Force and acceleration methods for particles

Vivek Yadav, PhD

Overview

1. Applying Newton's law for particle motion
2. Express Newton's laws in Rectilinear, Normal-Tangent (path) coordinates and Polar coordinates
3. As particles are represented by a mass concentrated at a point, the forces must be concurrent, i.e. pass through the same point.

Applying Newton's Laws of motion

$$ \vec{F} = m \vec{a} $$

Steps to applying newton's laws

1. Set up coordinate system and draw free body diagram
2. Draw all the forces acting on the particle
3. Express forces along the axes of coordinate systems
4. Add forces along individual axes, and equate to the mass of the particle times the acceleration along the axes.
5. Solve for unknown values
6. Perform sanity checks to verify if the solutions make physical sense.

Force laws

1. Friction
2. Tension
3. Spring force
4. Gravity

1. Friction

Friction is the force resisting the relative motion of solid surfaces, fluid layers, and material elements sliding against each other.
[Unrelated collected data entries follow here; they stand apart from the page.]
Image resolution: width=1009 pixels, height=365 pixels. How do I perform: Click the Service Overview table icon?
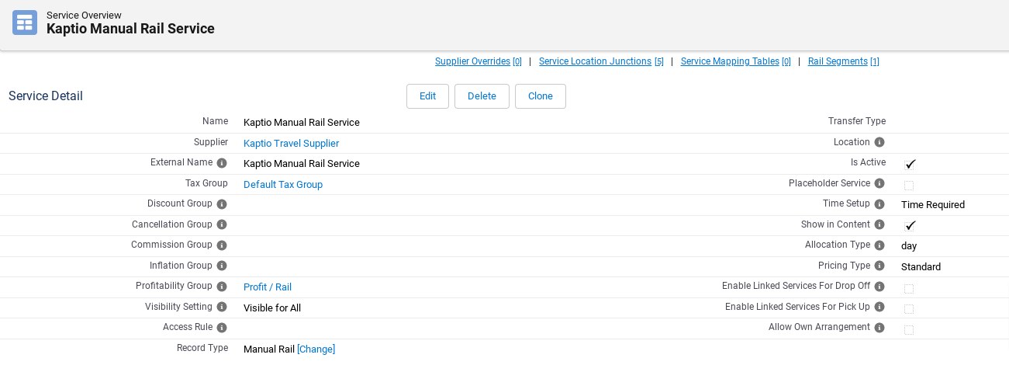[25, 23]
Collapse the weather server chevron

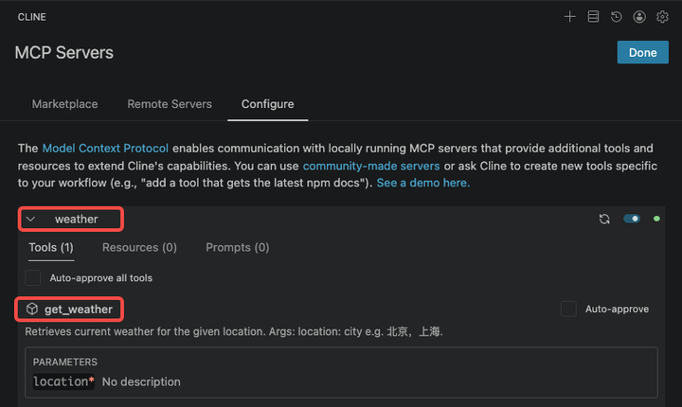pos(31,219)
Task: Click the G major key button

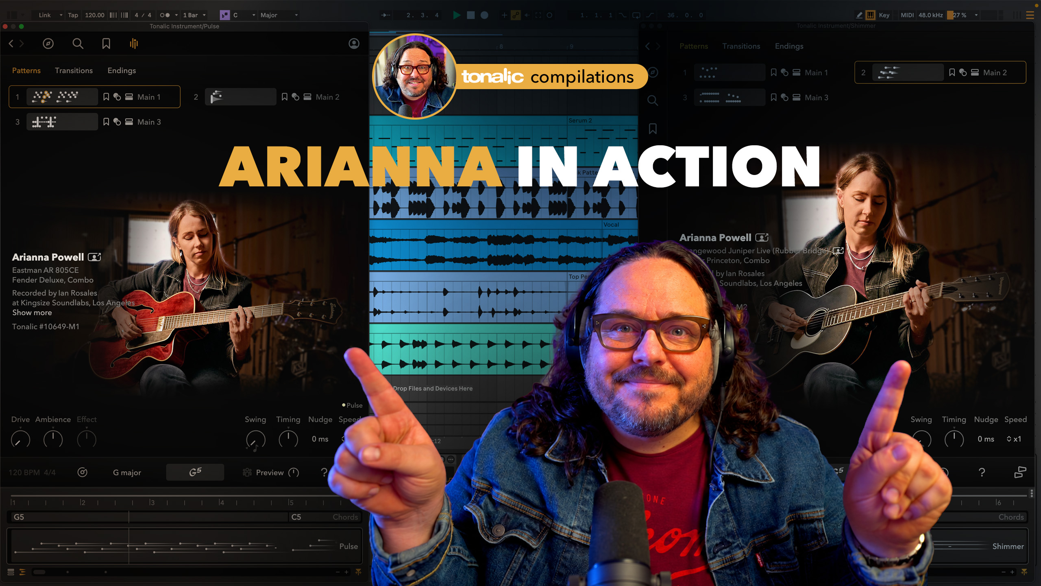Action: pos(127,472)
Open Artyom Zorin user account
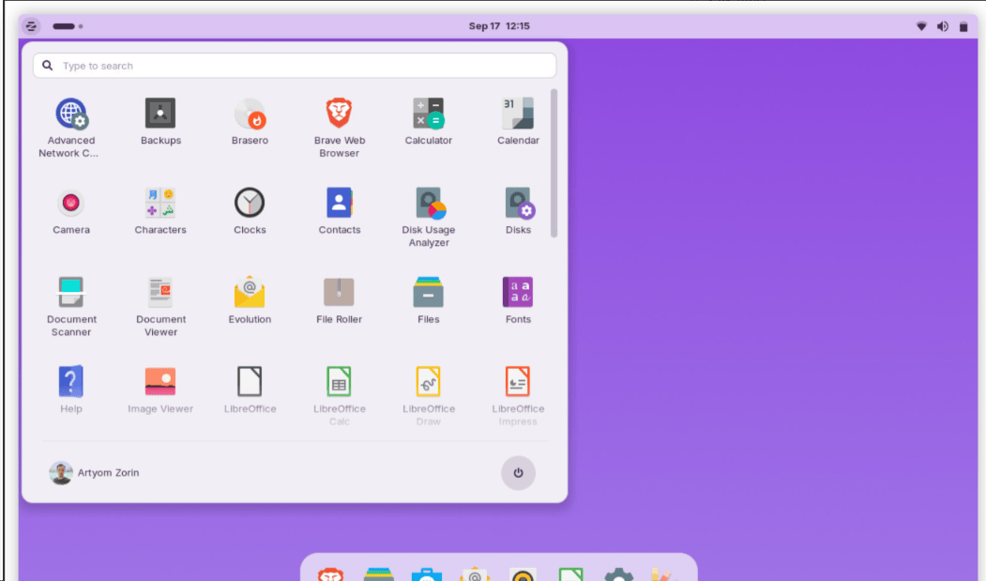The width and height of the screenshot is (986, 581). [95, 473]
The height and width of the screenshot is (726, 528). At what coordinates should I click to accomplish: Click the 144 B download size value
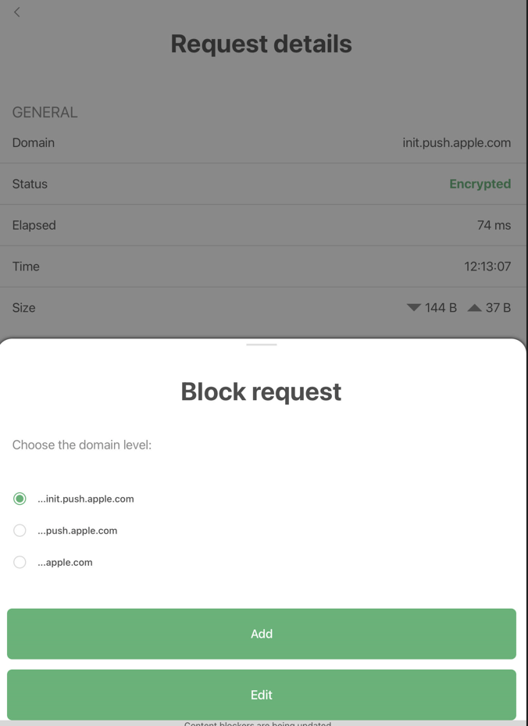pyautogui.click(x=441, y=308)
Note, friction always opposes the tendency of motion.

• Static friction \( F \leq \mu_s N \) when there is no motion between the particle and surface
• Dynamic friction \( F = \mu_k N \), when there is motion between the surfaces

Friction force

• Static friction \( F \leq \mu_s N \) when there is no motion between the particle and surface
• Dynamic friction \( F = \mu_k N \), when there is motion between the surfaces

2. Tension

The tension force is the force that is transmitted through a string, rope. The tension force is directed along the length of the wire and pulls equally on the objects on the opposite ends of the wire.
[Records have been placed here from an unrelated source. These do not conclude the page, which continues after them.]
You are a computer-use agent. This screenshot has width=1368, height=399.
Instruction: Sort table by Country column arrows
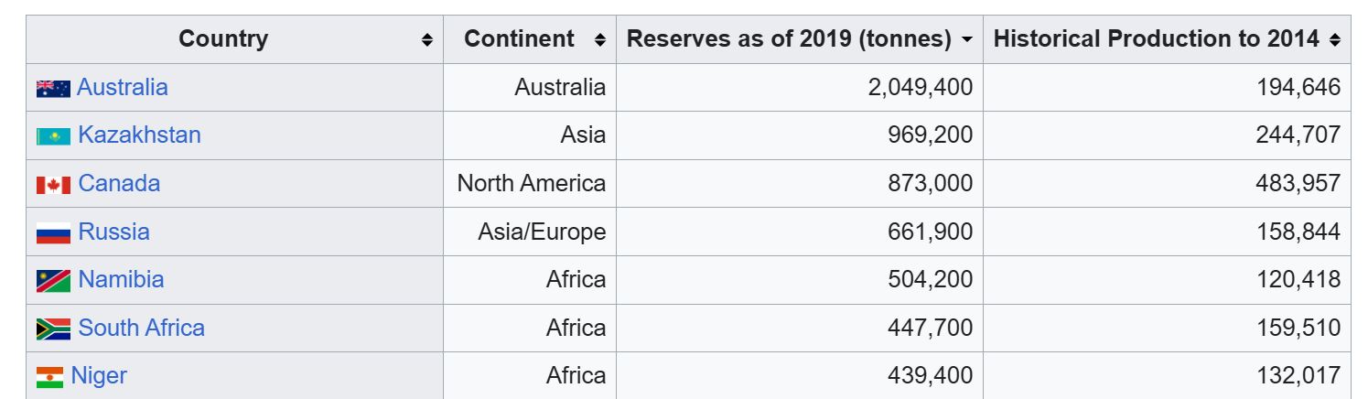pos(426,40)
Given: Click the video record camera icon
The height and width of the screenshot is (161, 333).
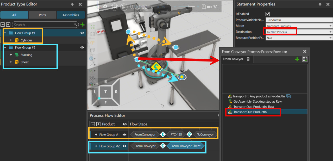Looking at the screenshot, I should point(209,7).
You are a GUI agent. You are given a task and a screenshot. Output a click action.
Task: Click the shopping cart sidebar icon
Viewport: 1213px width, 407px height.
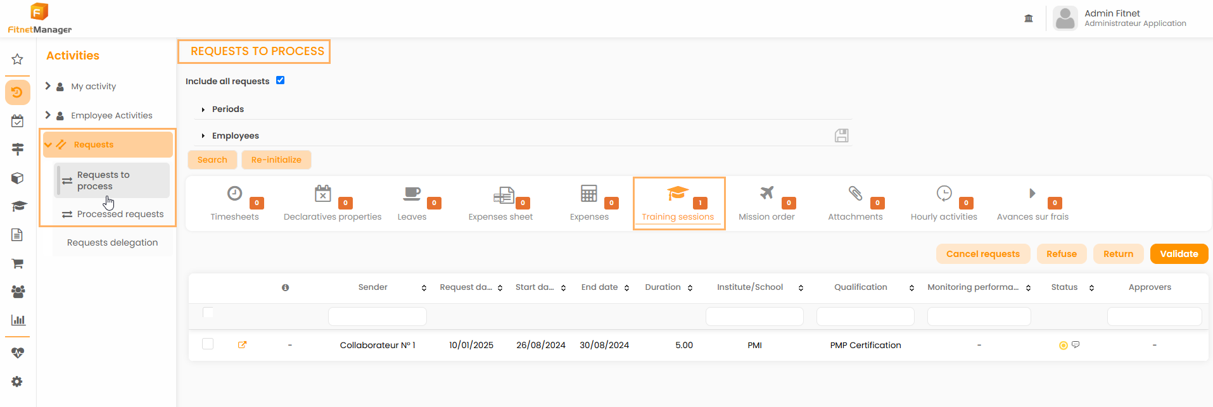tap(17, 263)
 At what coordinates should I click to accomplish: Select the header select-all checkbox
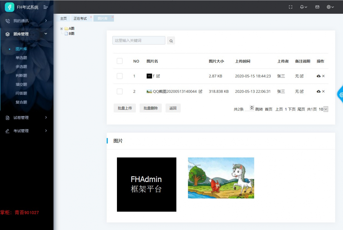(119, 61)

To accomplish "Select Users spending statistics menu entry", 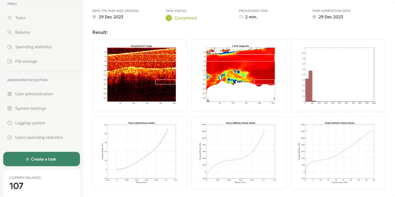I will tap(39, 137).
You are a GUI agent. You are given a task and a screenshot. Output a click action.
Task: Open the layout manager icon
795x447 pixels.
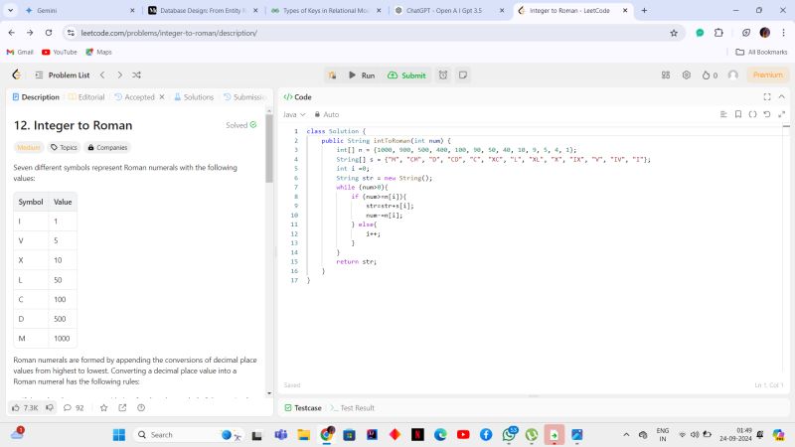[666, 75]
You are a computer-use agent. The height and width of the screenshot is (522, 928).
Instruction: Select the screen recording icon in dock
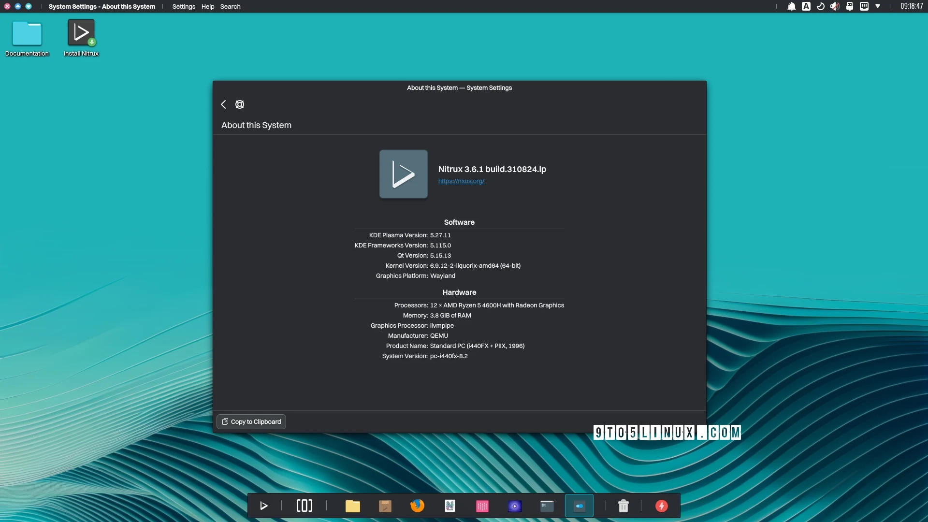514,506
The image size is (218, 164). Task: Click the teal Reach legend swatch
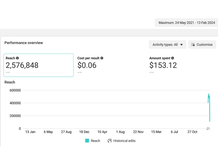pyautogui.click(x=87, y=141)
• Tension force cannot be negative
• Tension acting via rope or cable can only apply pulling force, not pushing force.
• Tension is the same at all points in a cable, assuming massless cable and frictionless pulleys

3. Spring force

Force of a spring is given by

$$ F_s = - K(L-L_0) $$

where, \( K \) is the stiffness of the spring, \( L \) is spring's length and \( L_0 \) is the slack length.

3.2 Cuvilinear motion

1. Cartesian coordinate frame
2. Normal-tangential (path) coordinate systems
3. Polar coordinate systems

1. Cartesian coordinate frame

$$ \sum F_x = m a_x = m \ddot{x}$$

$$ \sum F_y = m a_y = m \ddot{y} $$

2. Normal-tangential (path) coordinate systems

$$ \sum F_t = m a_t = m \dot{v}$$

$$ \sum F_n = m a_n = m \frac{v^2}{\rho} $$

Axis for Normal-tangential system

1. \( \hat{u}_t \) is along the direction of velocity of the particle
2. \( \hat{u}_n \) is pointed towards the center of the osculating circle.
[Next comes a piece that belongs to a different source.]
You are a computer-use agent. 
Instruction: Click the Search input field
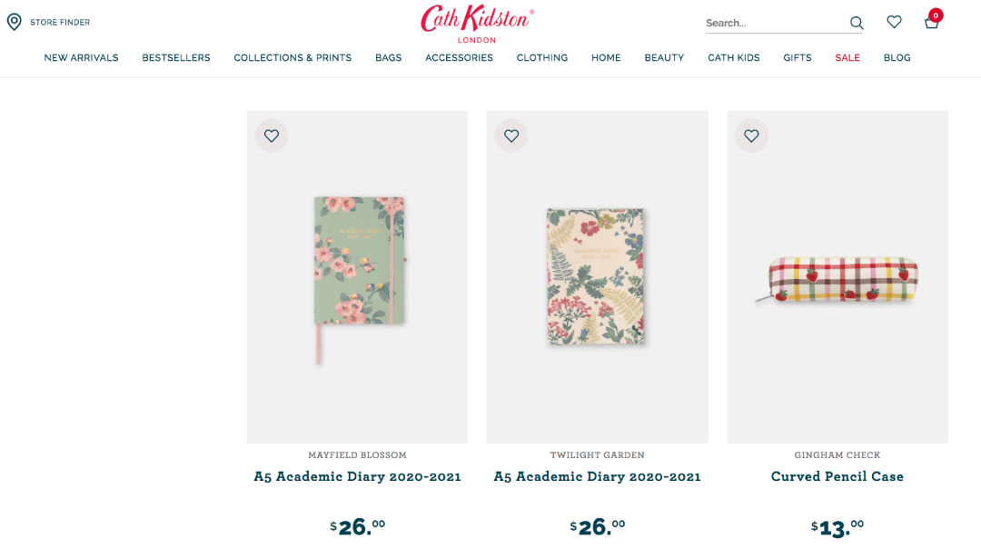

3. Polar coordinate systems

$$ \sum F_r = m a_r = m ( \ddot{r} - r \omega^2)$$

$$ \sum F_\theta = m a_\theta = m ( r \ddot{\theta} + 2 \dot{r} \dot{\theta}) $$

Axis for Polar system

1. \( \hat{u}_r \) is pointed from origin to the particle's location.
2. \( \hat{k} \) is pointed along the direction of positive angle
3. \( \hat{u}_\theta \) is computed as cross product of \( \hat{k} \) and \( \hat{u}_r \)

If the above conditions hold,

$$ \vec{a} = ( \ddot{r} - \omega^2 r) \hat{u}_r + ( r \ddot{\theta} - 2 \dot{ \omega} \dot{r}) \hat{u}_\theta $$

System of particles

Derive equations of motion for multiple particles under action of an external force and internal forces.

Assumptions:

• Internal forces act between the particles
• External forces are acted upon the particles by an external force
• \( \vec{F}_{ij} \) represents force of particle \(j\) acting on \(i\).

$$ \vec{F}_{ij} = - \vec{F}_{ji} $$

Newton law for system of particles

$$ \sum F_i = m_i \vec{a}_i $$

$$ F_i + \sum_{i \neq j} F_{ij} = m_i \vec{a}_i $$

Adding for all particles gives,

$$ \sum_{particles}F + \sum_{particles} \sum_{i \neq j} F_{ij} = \sum_{particles}m_i \vec{a}_i $$

As internal forces are equal and opposite, they add up to zero.

$$ \sum_{particles}F = \sum_{particles}m_i \vec{a}_i $$

Define a point called center of mass such that,

$$ \sum_{particles}F = \sum_{particles}m_i \vec{a}_i = \left(\sum m_i \right) \vec{a}_{cm}$$

Rewriting above equation gives,

$$ \vec{a}_{cm} = \frac{\sum m_i \vec{a}_i}{\sum m_i} $$

\( \vec{a}_{cm} \) is acceleration of a point

$$ \vec{r}_{cm} = \frac{\sum m_i \vec{r}_i}{\sum m_i} $$